After last week’s post about Zumba, I felt compelled to share my yoga experiences. While my Zumba instructor may not get me, I feel like my yoga instructor, Michelle really does. She says things in class and I feel like she’s speaking directly to me like, “It’s okay if you do a belly flop trying to get back down to your mat”. When she leads us into a squat where only our hands are on the floor and our feet are hovering, I take the liberty to practice my head stand. Most times not intentionally, but it happens. She just says, “Yeah, okay or you can do that instead.” If ever I decide to become a break dancer I will be appreciative of the time she gave me to practice the head standing thing, since clearly go-go dancing is out of the question. Read this for more information on that.
I of course only listen to her for so long, as I have my own inner dialog going on. Like, Did I shave my legs today? Then we move into a position where I am face to face with my legs. No, no I did not shave my legs. Shit. Michelle tells us to find a place to focus for a while.

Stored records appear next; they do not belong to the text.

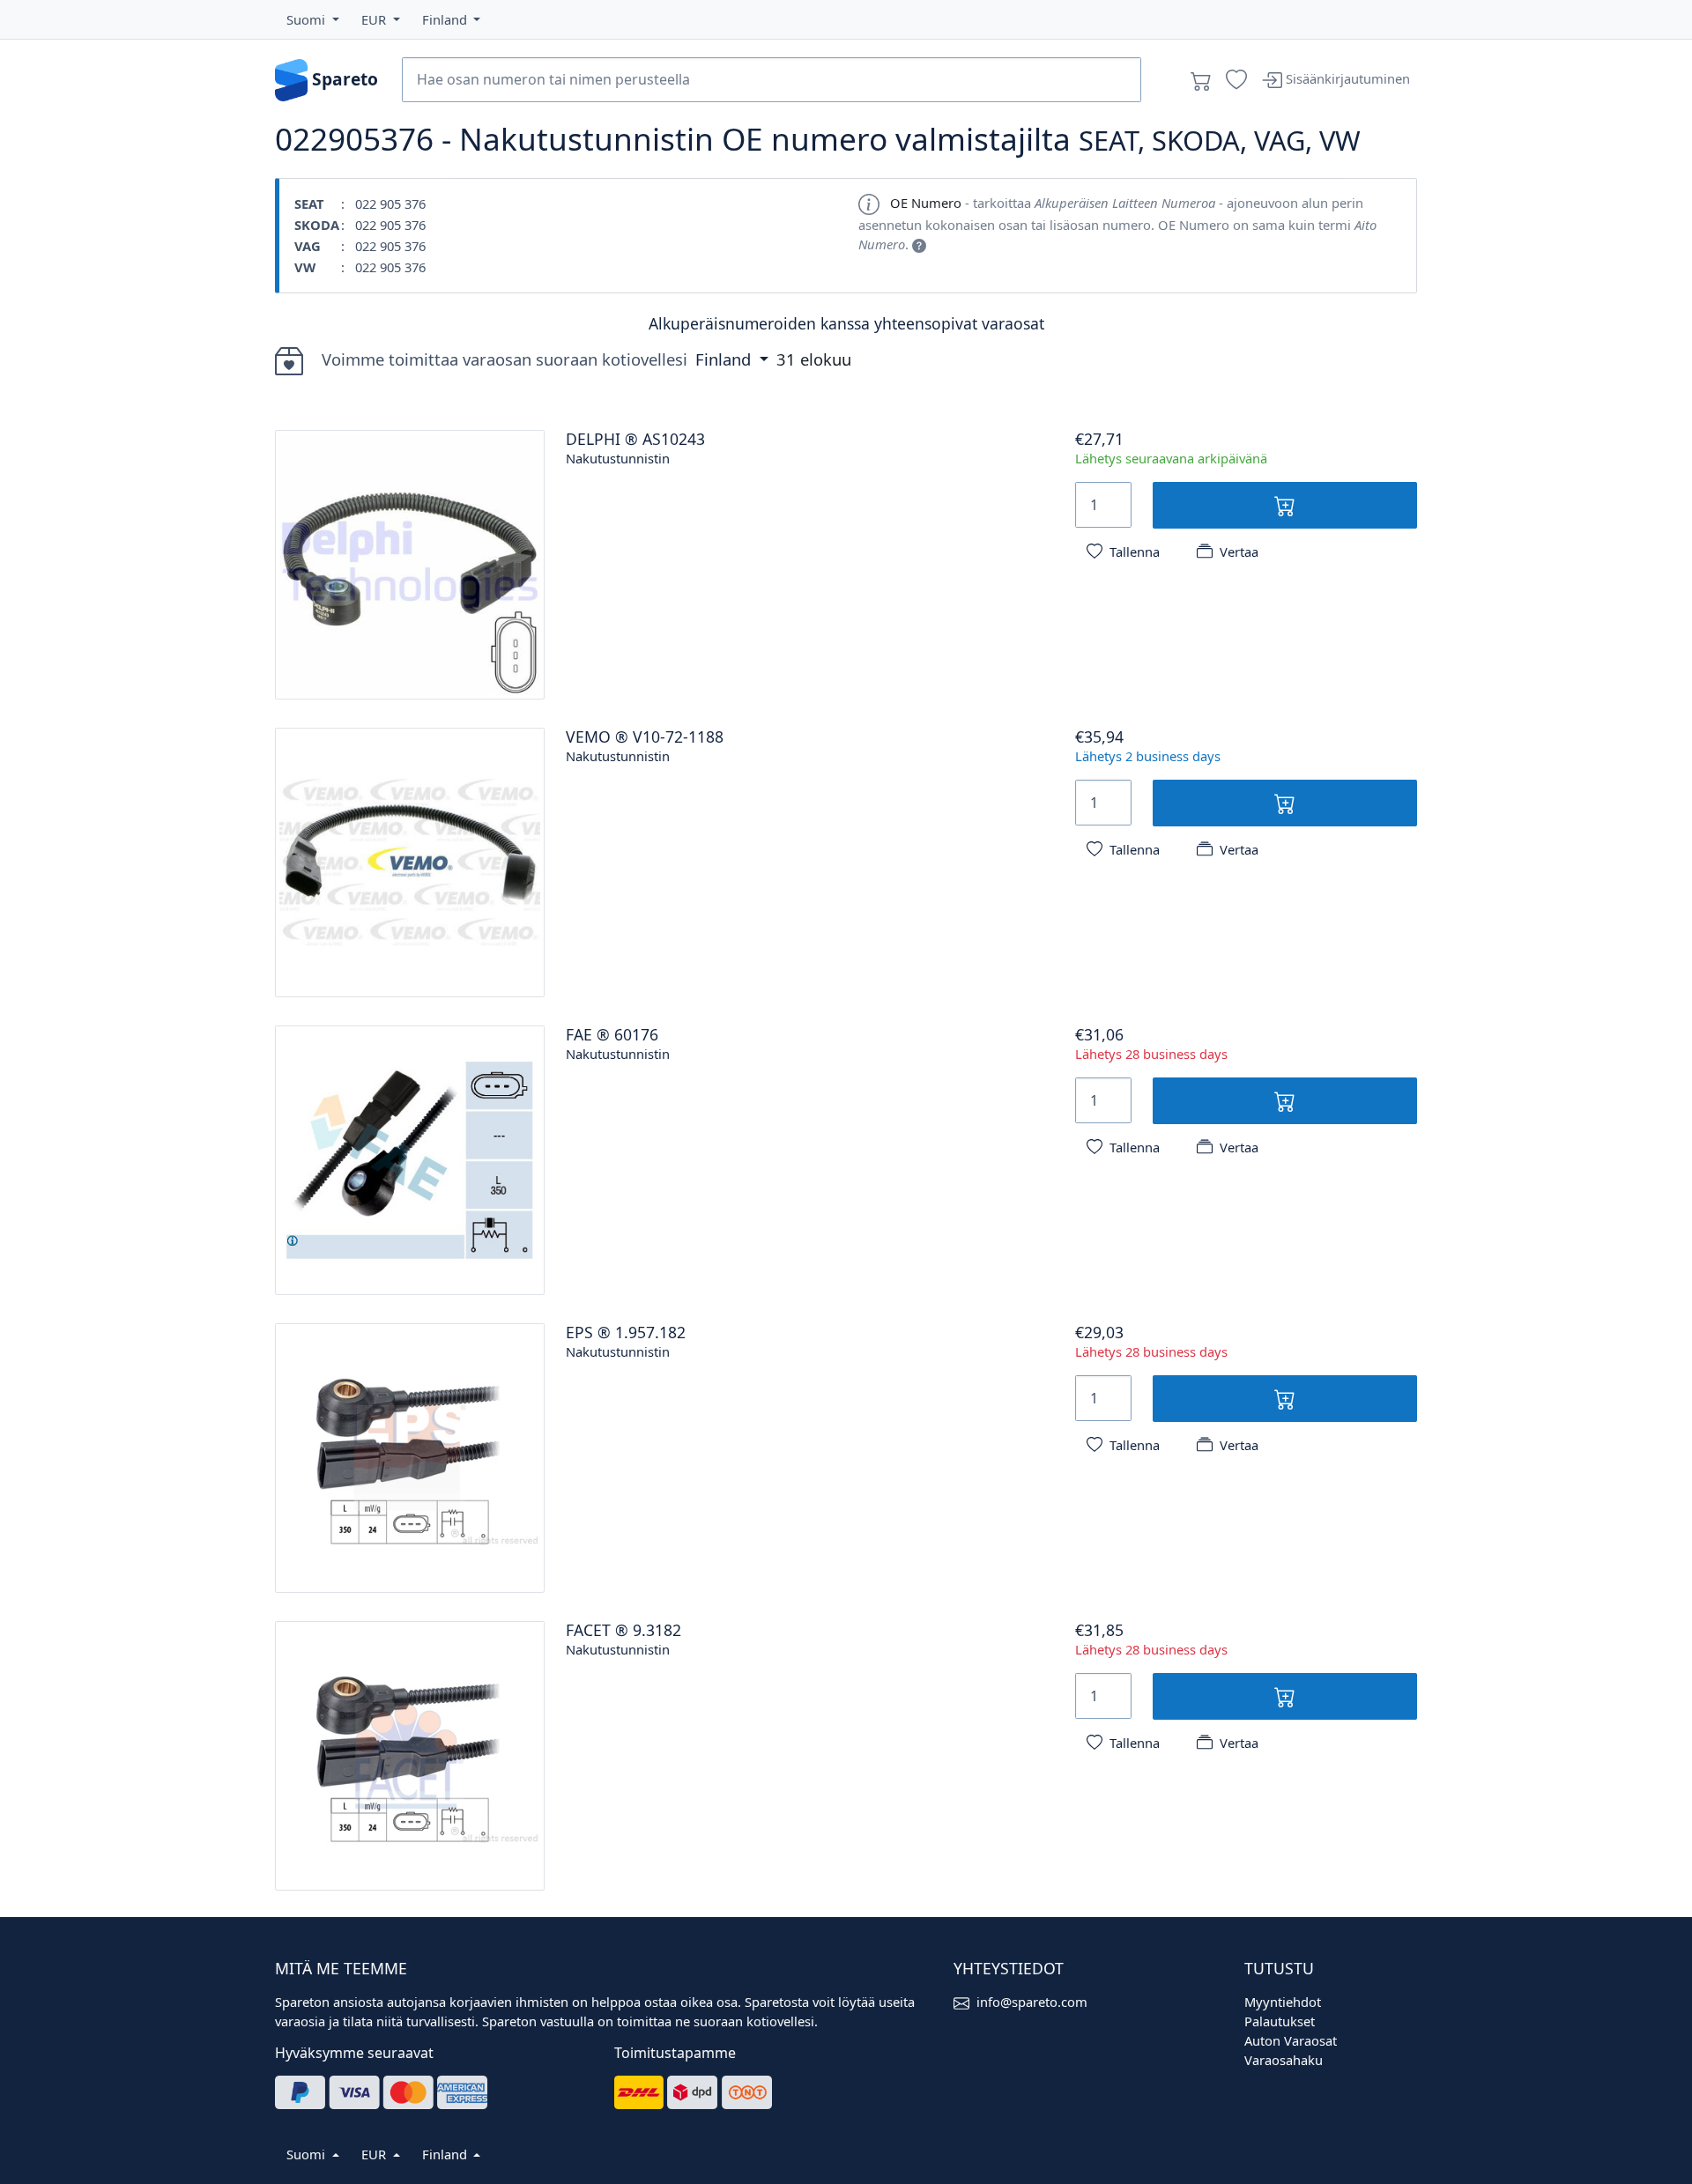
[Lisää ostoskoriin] (1285, 505)
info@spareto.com (1031, 2001)
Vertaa (1239, 551)
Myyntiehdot (1282, 2001)
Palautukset (1279, 2021)
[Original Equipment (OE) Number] (919, 244)
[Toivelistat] (1236, 80)
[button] (313, 19)
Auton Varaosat (1290, 2040)
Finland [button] (725, 359)
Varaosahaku (1283, 2060)
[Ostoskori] (1201, 80)
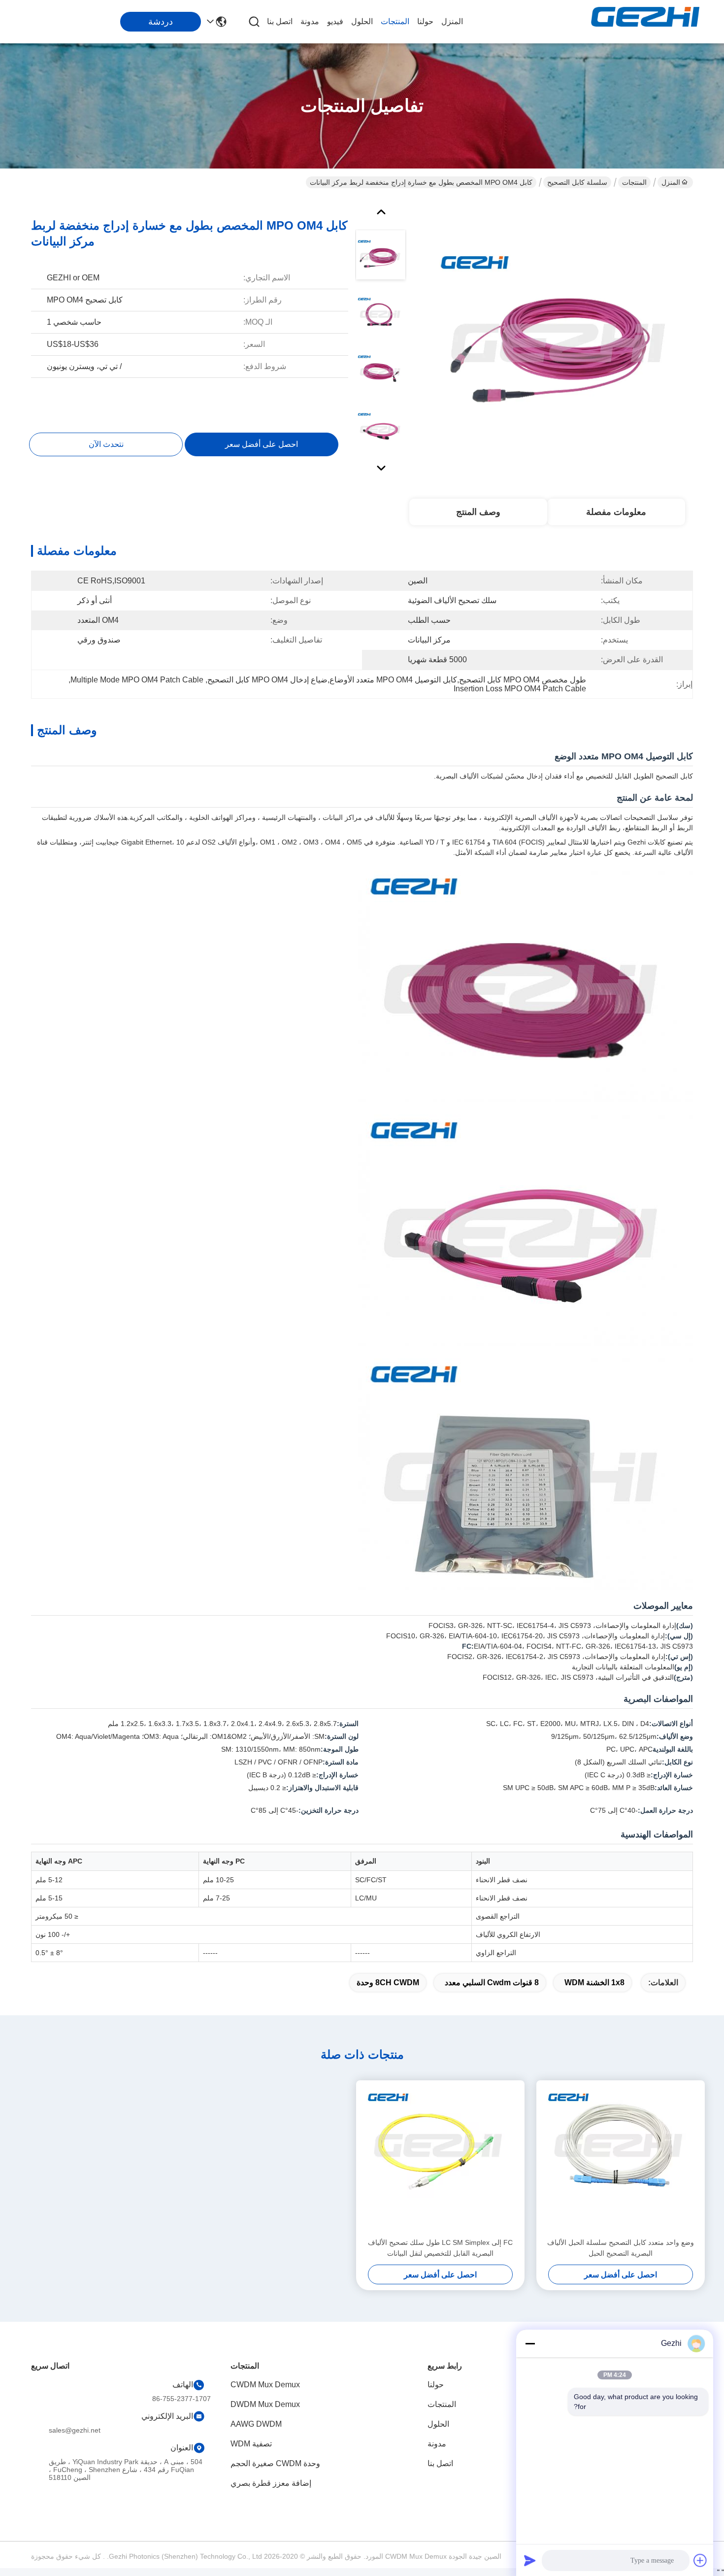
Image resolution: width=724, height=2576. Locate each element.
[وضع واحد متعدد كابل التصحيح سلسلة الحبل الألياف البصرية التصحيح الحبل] (620, 2158)
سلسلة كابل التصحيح (577, 182)
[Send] (530, 2560)
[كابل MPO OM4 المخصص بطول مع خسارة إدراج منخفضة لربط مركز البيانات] (562, 337)
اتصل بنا (280, 21)
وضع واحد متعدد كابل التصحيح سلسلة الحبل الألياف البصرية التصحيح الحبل (620, 2247)
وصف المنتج (478, 512)
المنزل (452, 21)
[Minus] (530, 2343)
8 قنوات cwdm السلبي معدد (492, 1982)
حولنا (425, 21)
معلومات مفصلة (616, 512)
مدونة (309, 21)
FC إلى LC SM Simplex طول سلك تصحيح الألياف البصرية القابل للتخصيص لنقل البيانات (440, 2247)
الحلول (362, 21)
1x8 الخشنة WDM (594, 1982)
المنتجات (395, 21)
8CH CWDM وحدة (388, 1982)
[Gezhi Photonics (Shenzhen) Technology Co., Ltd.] (645, 21)
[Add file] (700, 2560)
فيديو (335, 21)
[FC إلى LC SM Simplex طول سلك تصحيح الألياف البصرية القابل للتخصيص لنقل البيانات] (440, 2158)
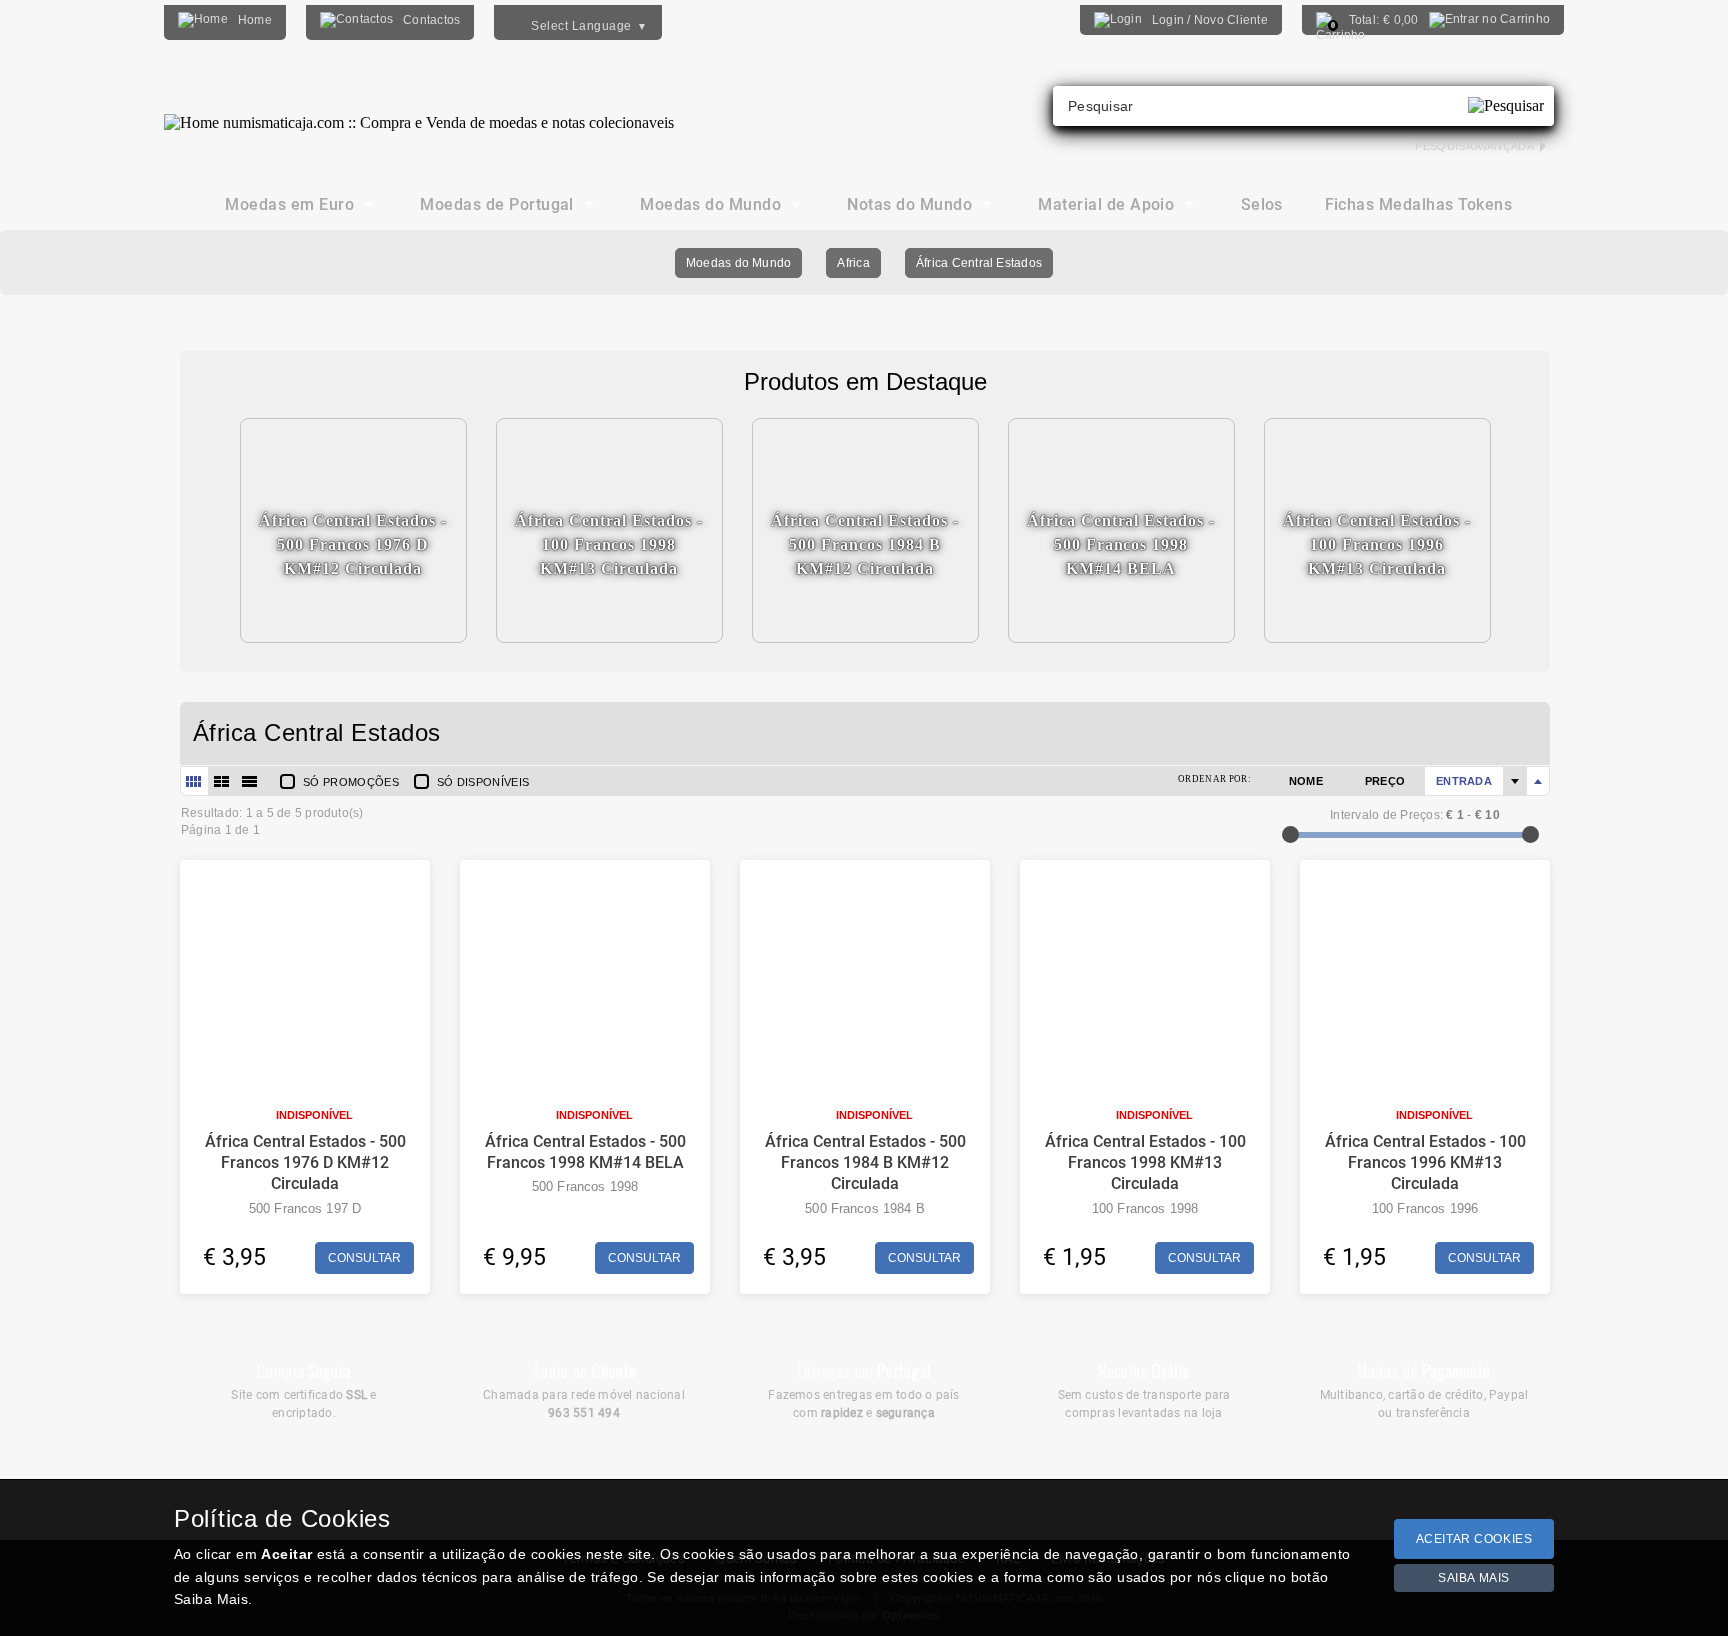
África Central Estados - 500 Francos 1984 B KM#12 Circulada (865, 1163)
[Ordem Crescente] (1515, 781)
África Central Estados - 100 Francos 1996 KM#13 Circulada (1425, 1163)
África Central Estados (979, 263)
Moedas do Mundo (739, 263)
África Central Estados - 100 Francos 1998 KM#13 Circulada (1145, 1163)
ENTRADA (1464, 781)
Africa (853, 263)
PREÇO (1385, 781)
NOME (1306, 781)
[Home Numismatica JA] (419, 108)
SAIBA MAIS (1474, 1578)
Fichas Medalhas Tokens (1419, 204)
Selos (1262, 204)
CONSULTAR (364, 1258)
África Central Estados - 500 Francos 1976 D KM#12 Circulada (305, 1163)
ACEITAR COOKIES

Mine is usually at my leg hair. Is that blonde or red? I can’t tell. Man, this is not cool. On the first big yoga position of the day I always think, Oh god, please don’t let me toot. Please, please don’t let me toot. And if I do, please let the class think it’s the girl next to me.
Just like most things I love in my life, I have eventually become obsessed with yoga. I have literally worn a hole on the bottom of my big toe doing yoga. Instead of telling people I’m limping because I had a blister that is now rubbed into a hole, I tell people I have holey feet and walk away. I found out today that they take this as “holy” feet and are really confused. Potato potato. (Written out, that’s really confusing too.) What was I talking about?
If I can’t reach something from where I’m standing, instead of taking two steps forward I lean out as far as I can, center my breathing, lift one of my legs out straight, turning myself into a human T. Making a peanut butter and jelly sandwich for Shylee’s lunch now takes five times longer and she just walks away saying, “Dad! Mom’s doing that weird statue thing again.”
Shylee eventually got into it when she realized she could stay up a little bit later as long as she was doing that weird crap her mom does. Baby Kaydance even got into helping with yoga.
Too much help! Too much help!
In the mean time I’m trying out a new Zumba instructor tomorrow. I’ve promised myself I won’t mention middle school dances, AIDS, ice cream, or friendship necklaces. I’m always up for origami fortune tellers, so I refuse to rule those out.